## [Supplied data]
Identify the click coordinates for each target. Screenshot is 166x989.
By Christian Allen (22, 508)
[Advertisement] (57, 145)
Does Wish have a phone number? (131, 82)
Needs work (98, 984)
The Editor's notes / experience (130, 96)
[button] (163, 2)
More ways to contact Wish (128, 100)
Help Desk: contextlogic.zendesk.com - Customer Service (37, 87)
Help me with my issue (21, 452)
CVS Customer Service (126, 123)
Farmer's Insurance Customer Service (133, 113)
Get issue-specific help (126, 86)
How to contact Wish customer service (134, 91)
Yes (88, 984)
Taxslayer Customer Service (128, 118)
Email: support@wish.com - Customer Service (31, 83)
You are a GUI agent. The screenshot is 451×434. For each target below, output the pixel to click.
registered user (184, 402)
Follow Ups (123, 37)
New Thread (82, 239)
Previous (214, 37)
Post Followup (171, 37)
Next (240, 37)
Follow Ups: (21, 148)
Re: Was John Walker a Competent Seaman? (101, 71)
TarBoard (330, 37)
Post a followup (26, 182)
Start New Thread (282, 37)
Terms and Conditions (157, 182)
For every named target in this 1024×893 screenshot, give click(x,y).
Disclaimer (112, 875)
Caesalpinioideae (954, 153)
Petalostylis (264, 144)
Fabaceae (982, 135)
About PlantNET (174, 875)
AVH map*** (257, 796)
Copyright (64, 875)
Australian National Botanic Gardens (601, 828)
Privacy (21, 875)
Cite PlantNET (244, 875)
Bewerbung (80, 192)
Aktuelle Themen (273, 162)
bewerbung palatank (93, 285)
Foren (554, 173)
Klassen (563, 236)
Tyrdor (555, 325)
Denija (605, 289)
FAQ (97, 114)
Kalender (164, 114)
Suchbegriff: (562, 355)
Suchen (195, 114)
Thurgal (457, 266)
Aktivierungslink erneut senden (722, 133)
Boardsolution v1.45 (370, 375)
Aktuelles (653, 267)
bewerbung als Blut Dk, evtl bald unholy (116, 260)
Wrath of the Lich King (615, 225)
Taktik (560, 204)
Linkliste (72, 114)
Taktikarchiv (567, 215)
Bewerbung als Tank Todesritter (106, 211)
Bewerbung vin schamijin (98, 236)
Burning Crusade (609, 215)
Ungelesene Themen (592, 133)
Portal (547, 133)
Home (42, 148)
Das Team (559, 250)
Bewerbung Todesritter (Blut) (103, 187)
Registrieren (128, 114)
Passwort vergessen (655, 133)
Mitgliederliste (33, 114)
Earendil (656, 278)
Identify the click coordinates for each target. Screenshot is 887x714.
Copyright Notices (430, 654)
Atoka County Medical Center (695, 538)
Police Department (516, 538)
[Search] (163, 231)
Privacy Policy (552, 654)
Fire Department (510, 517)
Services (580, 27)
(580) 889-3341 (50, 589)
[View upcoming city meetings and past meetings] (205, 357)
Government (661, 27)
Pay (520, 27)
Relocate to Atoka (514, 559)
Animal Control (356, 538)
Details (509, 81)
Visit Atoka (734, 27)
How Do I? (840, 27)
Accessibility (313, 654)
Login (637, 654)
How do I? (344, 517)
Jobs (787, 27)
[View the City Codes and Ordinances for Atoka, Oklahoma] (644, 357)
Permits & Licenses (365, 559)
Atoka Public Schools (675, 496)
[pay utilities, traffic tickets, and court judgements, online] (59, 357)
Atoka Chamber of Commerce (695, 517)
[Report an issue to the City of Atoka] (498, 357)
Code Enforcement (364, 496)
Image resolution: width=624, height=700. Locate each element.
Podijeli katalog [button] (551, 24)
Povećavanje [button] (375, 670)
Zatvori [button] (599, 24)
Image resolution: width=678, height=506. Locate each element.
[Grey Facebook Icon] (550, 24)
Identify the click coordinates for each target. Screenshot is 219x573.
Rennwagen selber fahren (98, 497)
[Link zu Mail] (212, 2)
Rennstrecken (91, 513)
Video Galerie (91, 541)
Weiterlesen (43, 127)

## [Task requirements]
Lay out the data above as a numbered list, one line per item, leaving out any blank lines.

## [Exercise output]
1. Identify the click coordinates for each target. Screenshot is 166x989.
2. By Christian Allen (22, 508)
3. [Advertisement] (57, 145)
4. Does Wish have a phone number? (131, 82)
5. Needs work (98, 984)
6. The Editor's notes / experience (130, 96)
7. [button] (163, 2)
8. More ways to contact Wish (128, 100)
9. Help Desk: contextlogic.zendesk.com - Customer Service (37, 87)
10. Help me with my issue (21, 452)
11. CVS Customer Service (126, 123)
12. Farmer's Insurance Customer Service (133, 113)
13. Get issue-specific help (126, 86)
14. How to contact Wish customer service (134, 91)
15. Yes (88, 984)
16. Taxslayer Customer Service (128, 118)
17. Email: support@wish.com - Customer Service (31, 83)
18. You are a GUI agent. The screenshot is 451×434. For each target below, output the pixel to click.
19. registered user (184, 402)
20. Follow Ups (123, 37)
21. New Thread (82, 239)
22. Previous (214, 37)
23. Post Followup (171, 37)
24. Next (240, 37)
25. Follow Ups: (21, 148)
26. Re: Was John Walker a Competent Seaman? (101, 71)
27. TarBoard (330, 37)
28. Post a followup (26, 182)
29. Start New Thread (282, 37)
30. Terms and Conditions (157, 182)
31. For every named target in this 1024×893 screenshot, give click(x,y).
32. Disclaimer (112, 875)
33. Caesalpinioideae (954, 153)
34. Petalostylis (264, 144)
35. Fabaceae (982, 135)
36. About PlantNET (174, 875)
37. AVH map*** (257, 796)
38. Copyright (64, 875)
39. Australian National Botanic Gardens (601, 828)
40. Privacy (21, 875)
41. Cite PlantNET (244, 875)
42. Bewerbung (80, 192)
43. Aktuelle Themen (273, 162)
44. bewerbung palatank (93, 285)
45. Foren (554, 173)
46. Klassen (563, 236)
47. Tyrdor (555, 325)
48. Denija (605, 289)
49. FAQ (97, 114)
50. Kalender (164, 114)
51. Suchbegriff: (562, 355)
52. Suchen (195, 114)
53. Thurgal (457, 266)
54. Aktivierungslink erneut senden (722, 133)
55. Boardsolution v1.45 (370, 375)
56. Aktuelles (653, 267)
57. bewerbung als Blut Dk, evtl bald unholy (116, 260)
58. Wrath of the Lich King (615, 225)
59. Taktik (560, 204)
60. Linkliste (72, 114)
61. Taktikarchiv (567, 215)
62. Bewerbung als Tank Todesritter (106, 211)
63. Bewerbung vin schamijin (98, 236)
64. Burning Crusade (609, 215)
65. Ungelesene Themen (592, 133)
66. Portal (547, 133)
67. Home (42, 148)
68. Das Team (559, 250)
69. Bewerbung Todesritter (Blut) (103, 187)
70. Registrieren (128, 114)
71. Passwort vergessen (655, 133)
72. Mitgliederliste (33, 114)
73. Earendil (656, 278)
74. Identify the click coordinates for each target. Screenshot is 887x714.
75. Copyright Notices (430, 654)
76. Atoka County Medical Center (695, 538)
77. Police Department (516, 538)
78. [Search] (163, 231)
79. Privacy Policy (552, 654)
80. Fire Department (510, 517)
81. Services (580, 27)
82. (580) 889-3341 (50, 589)
83. [View upcoming city meetings and past meetings] (205, 357)
84. Government (661, 27)
85. Pay (520, 27)
86. Relocate to Atoka (514, 559)
87. Animal Control (356, 538)
88. Details (509, 81)
89. Visit Atoka (734, 27)
90. How Do I? (840, 27)
91. Accessibility (313, 654)
92. Login (637, 654)
93. How do I? (344, 517)
94. Jobs (787, 27)
95. [View the City Codes and Ordinances for Atoka, Oklahoma] (644, 357)
96. Permits & Licenses (365, 559)
97. Atoka Public Schools (675, 496)
98. [pay utilities, traffic tickets, and court judgements, online] (59, 357)
99. Atoka Chamber of Commerce (695, 517)
100. [Report an issue to the City of Atoka] (498, 357)
101. Code Enforcement (364, 496)
102. Image resolution: width=624, height=700. Locate each element.
103. Podijeli katalog [button] (551, 24)
104. Povećavanje [button] (375, 670)
105. Zatvori [button] (599, 24)
106. Image resolution: width=678, height=506. Locate each element.
107. [Grey Facebook Icon] (550, 24)
108. Identify the click coordinates for each target. Screenshot is 219x573.
109. Rennwagen selber fahren (98, 497)
110. [Link zu Mail] (212, 2)
111. Rennstrecken (91, 513)
112. Video Galerie (91, 541)
113. Weiterlesen (43, 127)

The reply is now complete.